==== RECORDS FOR THIS TASK

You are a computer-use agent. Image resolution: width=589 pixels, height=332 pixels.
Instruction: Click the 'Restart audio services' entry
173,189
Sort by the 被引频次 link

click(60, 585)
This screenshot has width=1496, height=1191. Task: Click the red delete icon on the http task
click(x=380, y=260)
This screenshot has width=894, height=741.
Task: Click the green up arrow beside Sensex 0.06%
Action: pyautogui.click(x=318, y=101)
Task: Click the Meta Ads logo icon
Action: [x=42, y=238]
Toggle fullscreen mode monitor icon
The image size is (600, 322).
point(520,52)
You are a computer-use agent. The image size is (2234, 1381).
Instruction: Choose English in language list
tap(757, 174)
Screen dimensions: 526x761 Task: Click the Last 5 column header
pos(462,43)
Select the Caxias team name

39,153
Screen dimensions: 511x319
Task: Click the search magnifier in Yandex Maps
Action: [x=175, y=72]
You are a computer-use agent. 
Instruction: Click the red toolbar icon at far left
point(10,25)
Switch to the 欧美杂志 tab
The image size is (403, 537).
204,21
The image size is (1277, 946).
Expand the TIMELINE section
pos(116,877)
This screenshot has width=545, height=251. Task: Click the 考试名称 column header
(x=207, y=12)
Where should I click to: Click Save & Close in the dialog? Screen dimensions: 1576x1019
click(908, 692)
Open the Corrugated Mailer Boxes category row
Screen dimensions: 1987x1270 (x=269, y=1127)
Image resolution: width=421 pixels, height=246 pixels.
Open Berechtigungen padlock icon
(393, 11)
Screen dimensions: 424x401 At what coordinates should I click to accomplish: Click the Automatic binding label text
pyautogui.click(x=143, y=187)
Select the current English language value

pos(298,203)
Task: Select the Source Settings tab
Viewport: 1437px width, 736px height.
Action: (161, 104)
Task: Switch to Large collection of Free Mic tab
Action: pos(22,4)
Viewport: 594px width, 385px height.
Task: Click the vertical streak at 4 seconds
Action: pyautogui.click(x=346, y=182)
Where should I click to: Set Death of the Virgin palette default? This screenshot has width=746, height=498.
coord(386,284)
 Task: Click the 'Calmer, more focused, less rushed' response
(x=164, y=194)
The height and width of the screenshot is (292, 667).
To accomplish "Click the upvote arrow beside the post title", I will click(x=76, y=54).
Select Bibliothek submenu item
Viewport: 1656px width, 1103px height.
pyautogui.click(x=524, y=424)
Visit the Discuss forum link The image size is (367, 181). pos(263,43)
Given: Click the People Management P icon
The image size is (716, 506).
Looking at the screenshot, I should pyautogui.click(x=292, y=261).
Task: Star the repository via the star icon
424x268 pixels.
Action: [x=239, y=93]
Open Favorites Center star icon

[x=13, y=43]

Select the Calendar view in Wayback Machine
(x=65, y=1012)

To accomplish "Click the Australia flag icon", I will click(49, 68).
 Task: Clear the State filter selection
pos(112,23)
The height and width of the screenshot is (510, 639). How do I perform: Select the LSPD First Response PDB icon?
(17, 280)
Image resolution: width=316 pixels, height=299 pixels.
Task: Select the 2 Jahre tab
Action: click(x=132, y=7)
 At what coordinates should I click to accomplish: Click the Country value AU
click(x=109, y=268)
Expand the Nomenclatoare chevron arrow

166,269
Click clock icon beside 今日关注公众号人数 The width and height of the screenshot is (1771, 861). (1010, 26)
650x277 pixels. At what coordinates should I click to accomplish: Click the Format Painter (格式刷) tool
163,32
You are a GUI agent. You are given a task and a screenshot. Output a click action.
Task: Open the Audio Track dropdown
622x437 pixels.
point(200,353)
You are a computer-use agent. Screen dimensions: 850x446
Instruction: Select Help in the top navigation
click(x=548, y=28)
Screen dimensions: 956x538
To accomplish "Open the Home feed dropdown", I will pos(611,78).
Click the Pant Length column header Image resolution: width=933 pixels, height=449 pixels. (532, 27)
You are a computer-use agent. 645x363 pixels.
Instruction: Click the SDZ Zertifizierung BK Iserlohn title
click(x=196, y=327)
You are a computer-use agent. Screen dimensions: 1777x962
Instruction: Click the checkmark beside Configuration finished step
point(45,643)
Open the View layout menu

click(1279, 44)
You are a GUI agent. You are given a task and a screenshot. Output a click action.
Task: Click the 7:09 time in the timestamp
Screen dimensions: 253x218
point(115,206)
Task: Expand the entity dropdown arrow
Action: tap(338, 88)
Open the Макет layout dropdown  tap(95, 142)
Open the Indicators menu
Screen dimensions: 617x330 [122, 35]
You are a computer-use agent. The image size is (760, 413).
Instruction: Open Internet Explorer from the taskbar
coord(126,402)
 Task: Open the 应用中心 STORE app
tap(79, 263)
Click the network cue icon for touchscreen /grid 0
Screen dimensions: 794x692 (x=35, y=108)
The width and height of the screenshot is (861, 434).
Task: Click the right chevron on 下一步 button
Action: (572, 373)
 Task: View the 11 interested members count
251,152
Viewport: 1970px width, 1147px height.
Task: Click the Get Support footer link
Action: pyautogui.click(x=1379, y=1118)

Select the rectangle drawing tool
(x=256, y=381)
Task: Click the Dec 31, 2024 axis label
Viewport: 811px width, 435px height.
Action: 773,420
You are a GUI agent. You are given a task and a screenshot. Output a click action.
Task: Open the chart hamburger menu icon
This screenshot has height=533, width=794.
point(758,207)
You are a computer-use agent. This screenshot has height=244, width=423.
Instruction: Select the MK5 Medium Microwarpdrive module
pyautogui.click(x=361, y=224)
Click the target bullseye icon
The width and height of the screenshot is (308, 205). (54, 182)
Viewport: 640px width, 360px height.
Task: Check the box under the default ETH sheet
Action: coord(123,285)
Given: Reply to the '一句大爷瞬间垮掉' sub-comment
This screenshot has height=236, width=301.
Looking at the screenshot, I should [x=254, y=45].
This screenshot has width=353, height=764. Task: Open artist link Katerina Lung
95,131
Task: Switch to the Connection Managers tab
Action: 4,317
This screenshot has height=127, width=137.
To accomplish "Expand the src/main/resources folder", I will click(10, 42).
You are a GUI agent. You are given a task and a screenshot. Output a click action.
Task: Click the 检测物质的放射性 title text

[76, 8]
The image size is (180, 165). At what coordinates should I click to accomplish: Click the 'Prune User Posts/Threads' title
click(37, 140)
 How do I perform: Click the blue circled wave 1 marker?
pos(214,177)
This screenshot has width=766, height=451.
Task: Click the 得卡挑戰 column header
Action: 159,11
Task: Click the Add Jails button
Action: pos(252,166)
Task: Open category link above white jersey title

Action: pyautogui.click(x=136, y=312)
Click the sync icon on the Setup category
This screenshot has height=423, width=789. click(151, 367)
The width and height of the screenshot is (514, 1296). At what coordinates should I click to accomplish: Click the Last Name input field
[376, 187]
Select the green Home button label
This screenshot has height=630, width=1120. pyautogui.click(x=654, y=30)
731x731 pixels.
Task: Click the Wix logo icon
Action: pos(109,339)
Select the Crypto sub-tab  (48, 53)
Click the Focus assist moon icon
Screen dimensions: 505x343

========

Reproduce the material in full, replacing "Corrugated Mailer Boxes" with "Shipping Boxes" wherever it occurs and keeping every other character unchanged.

You are a computer-use agent. Image resolution: width=589 pixels, height=332 pixels.
Instruction: Click the 'Restart audio services' entry
173,189
Sort by the 被引频次 link

click(60, 585)
This screenshot has width=1496, height=1191. Task: Click the red delete icon on the http task
click(x=380, y=260)
This screenshot has width=894, height=741.
Task: Click the green up arrow beside Sensex 0.06%
Action: pyautogui.click(x=318, y=101)
Task: Click the Meta Ads logo icon
Action: [x=42, y=238]
Toggle fullscreen mode monitor icon
The image size is (600, 322).
point(520,52)
You are a computer-use agent. The image size is (2234, 1381).
Instruction: Choose English in language list
tap(757, 174)
Screen dimensions: 526x761 Task: Click the Last 5 column header
pos(462,43)
Select the Caxias team name

39,153
Screen dimensions: 511x319
Task: Click the search magnifier in Yandex Maps
Action: [x=175, y=72]
You are a computer-use agent. 
Instruction: Click the red toolbar icon at far left
point(10,25)
Switch to the 欧美杂志 tab
The image size is (403, 537).
204,21
The image size is (1277, 946).
Expand the TIMELINE section
pos(116,877)
This screenshot has width=545, height=251. Task: Click the 考试名称 column header
(x=207, y=12)
Where should I click to: Click Save & Close in the dialog? Screen dimensions: 1576x1019
click(908, 692)
Open the Shipping Boxes category row
Screen dimensions: 1987x1270 (x=269, y=1127)
Image resolution: width=421 pixels, height=246 pixels.
Open Berechtigungen padlock icon
(393, 11)
Screen dimensions: 424x401 At what coordinates should I click to accomplish: Click the Automatic binding label text
pyautogui.click(x=143, y=187)
Select the current English language value

pos(298,203)
Task: Select the Source Settings tab
Viewport: 1437px width, 736px height.
Action: (161, 104)
Task: Switch to Large collection of Free Mic tab
Action: pos(22,4)
Viewport: 594px width, 385px height.
Task: Click the vertical streak at 4 seconds
Action: pyautogui.click(x=346, y=182)
Where should I click to: Set Death of the Virgin palette default? This screenshot has width=746, height=498.
coord(386,284)
 Task: Click the 'Calmer, more focused, less rushed' response
(x=164, y=194)
The height and width of the screenshot is (292, 667).
To accomplish "Click the upvote arrow beside the post title", I will click(x=76, y=54).
Select Bibliothek submenu item
Viewport: 1656px width, 1103px height.
pyautogui.click(x=524, y=424)
Visit the Discuss forum link The image size is (367, 181). pos(263,43)
Given: Click the People Management P icon
The image size is (716, 506).
Looking at the screenshot, I should pyautogui.click(x=292, y=261).
Task: Star the repository via the star icon
424x268 pixels.
Action: [x=239, y=93]
Open Favorites Center star icon

[x=13, y=43]

Select the Calendar view in Wayback Machine
(x=65, y=1012)

To accomplish "Click the Australia flag icon", I will click(49, 68).
 Task: Clear the State filter selection
pos(112,23)
The height and width of the screenshot is (510, 639). How do I perform: Select the LSPD First Response PDB icon?
(17, 280)
Image resolution: width=316 pixels, height=299 pixels.
Task: Select the 2 Jahre tab
Action: click(x=132, y=7)
 At what coordinates should I click to accomplish: Click the Country value AU
click(x=109, y=268)
Expand the Nomenclatoare chevron arrow

166,269
Click clock icon beside 今日关注公众号人数 The width and height of the screenshot is (1771, 861). (1010, 26)
650x277 pixels. At what coordinates should I click to accomplish: Click the Format Painter (格式刷) tool
163,32
You are a GUI agent. You are given a task and a screenshot. Output a click action.
Task: Open the Audio Track dropdown
622x437 pixels.
point(200,353)
You are a computer-use agent. Screen dimensions: 850x446
Instruction: Select Help in the top navigation
click(x=548, y=28)
Screen dimensions: 956x538
To accomplish "Open the Home feed dropdown", I will pos(611,78).
Click the Pant Length column header Image resolution: width=933 pixels, height=449 pixels. (532, 27)
You are a computer-use agent. 645x363 pixels.
Instruction: Click the SDZ Zertifizierung BK Iserlohn title
click(x=196, y=327)
You are a computer-use agent. Screen dimensions: 1777x962
Instruction: Click the checkmark beside Configuration finished step
point(45,643)
Open the View layout menu

click(1279, 44)
You are a GUI agent. You are given a task and a screenshot. Output a click action.
Task: Click the 7:09 time in the timestamp
Screen dimensions: 253x218
point(115,206)
Task: Expand the entity dropdown arrow
Action: tap(338, 88)
Open the Макет layout dropdown  tap(95, 142)
Open the Indicators menu
Screen dimensions: 617x330 [122, 35]
You are a computer-use agent. The image size is (760, 413).
Instruction: Open Internet Explorer from the taskbar
coord(126,402)
 Task: Open the 应用中心 STORE app
tap(79, 263)
Click the network cue icon for touchscreen /grid 0
Screen dimensions: 794x692 (x=35, y=108)
The width and height of the screenshot is (861, 434).
Task: Click the right chevron on 下一步 button
Action: (572, 373)
 Task: View the 11 interested members count
251,152
Viewport: 1970px width, 1147px height.
Task: Click the Get Support footer link
Action: pyautogui.click(x=1379, y=1118)

Select the rectangle drawing tool
(x=256, y=381)
Task: Click the Dec 31, 2024 axis label
Viewport: 811px width, 435px height.
Action: 773,420
You are a GUI agent. You are given a task and a screenshot. Output a click action.
Task: Open the chart hamburger menu icon
This screenshot has height=533, width=794.
point(758,207)
You are a computer-use agent. This screenshot has height=244, width=423.
Instruction: Select the MK5 Medium Microwarpdrive module
pyautogui.click(x=361, y=224)
Click the target bullseye icon
The width and height of the screenshot is (308, 205). (54, 182)
Viewport: 640px width, 360px height.
Task: Check the box under the default ETH sheet
Action: coord(123,285)
Given: Reply to the '一句大爷瞬间垮掉' sub-comment
This screenshot has height=236, width=301.
Looking at the screenshot, I should [x=254, y=45].
This screenshot has width=353, height=764. Task: Open artist link Katerina Lung
95,131
Task: Switch to the Connection Managers tab
Action: 4,317
This screenshot has height=127, width=137.
To accomplish "Expand the src/main/resources folder", I will click(10, 42).
You are a GUI agent. You are given a task and a screenshot. Output a click action.
Task: Click the 检测物质的放射性 title text

[76, 8]
The image size is (180, 165). At what coordinates should I click to accomplish: Click the 'Prune User Posts/Threads' title
click(37, 140)
 How do I perform: Click the blue circled wave 1 marker?
pos(214,177)
This screenshot has width=766, height=451.
Task: Click the 得卡挑戰 column header
Action: 159,11
Task: Click the Add Jails button
Action: pos(252,166)
Task: Open category link above white jersey title

Action: pyautogui.click(x=136, y=312)
Click the sync icon on the Setup category
This screenshot has height=423, width=789. click(151, 367)
The width and height of the screenshot is (514, 1296). At what coordinates should I click to accomplish: Click the Last Name input field
[376, 187]
Select the green Home button label
This screenshot has height=630, width=1120. pyautogui.click(x=654, y=30)
731x731 pixels.
Task: Click the Wix logo icon
Action: pos(109,339)
Select the Crypto sub-tab  (48, 53)
Click the Focus assist moon icon
Screen dimensions: 505x343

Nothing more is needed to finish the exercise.